Twenty years of DJing and almost nothing I played was mine.
The records belonged to other people. The skill for me was never writing the song. It was finding the ones the room hadn't heard yet, and making them stronger in that moment through song selection. That's only something you achieve by understanding your audience.
I spent this week inside two studies built from my own tools, and both say the same thing about building a business.
BigMoneyIdeas has now scored 156 ideas. Not one was genuinely new. 85% were a sharper version of a model that already works, and the rest were a new angle on an old problem. The ones that scored highest weren't the most original. They were aimed at a specific person with a real budget, usually a simple service or an AI angle on a boring problem. Originality wasn't the edge.

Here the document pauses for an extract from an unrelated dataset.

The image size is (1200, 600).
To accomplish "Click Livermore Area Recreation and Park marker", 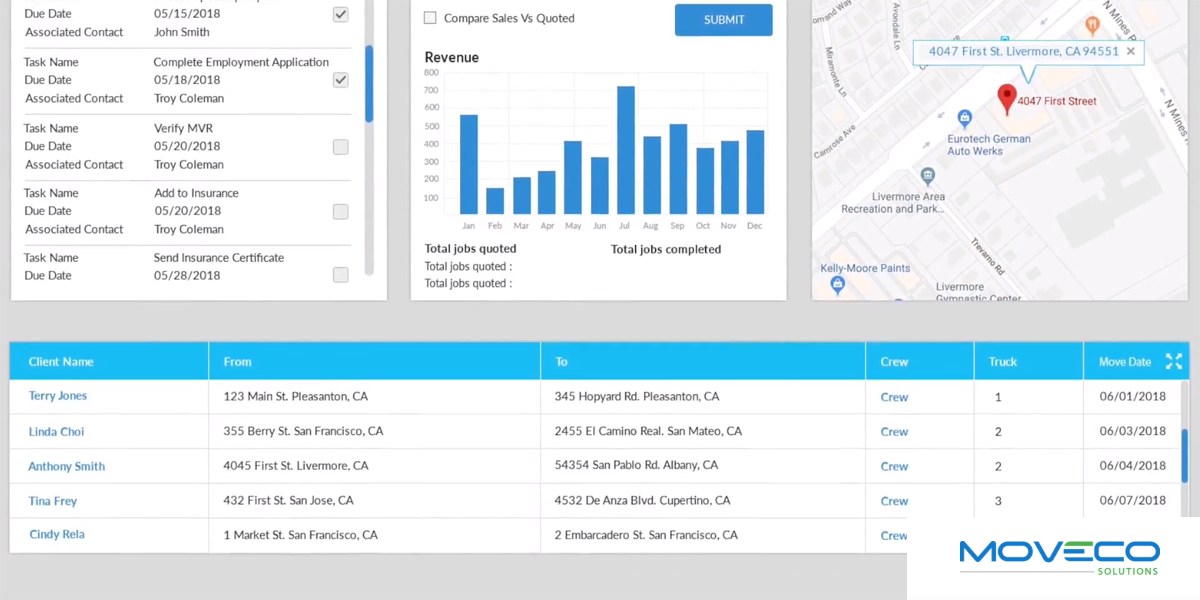I will click(x=928, y=176).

Doing a proven thing better was. In other words, understanding the pain or problem you are trying to solve.
The second study at theFirst100, we looked at where founders actually find their first customers. We mapped 100 businesses and 1,239 communities. The customers were never waiting in one big obvious room. They were spread across a dozen small ones each, and 80% of those rooms punish anyone who walks in selling. You don't get discovered there. You show up, you make yourself useful, and you earn the right to say what you built. In other words, make yourself useful first by listening to the pain point. Then offer the solution.

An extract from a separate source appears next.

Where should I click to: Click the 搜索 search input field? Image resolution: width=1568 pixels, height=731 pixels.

You don't need a new idea to succeed in business. Oftentimes you need an old one done better. Then you find your audience in the right room, and step in.
I've been at it with my own products for 30 days now. I understand the pain point. I know where my customers are and what they need. Now, I need to step into the room!
🎵 The Winstons — Amen, Brother Six seconds of this 1969 B-side became the backbone of jungle, hip-hop, and drum and bass. They didn't invent a new beat. They found a better use for one that already existed.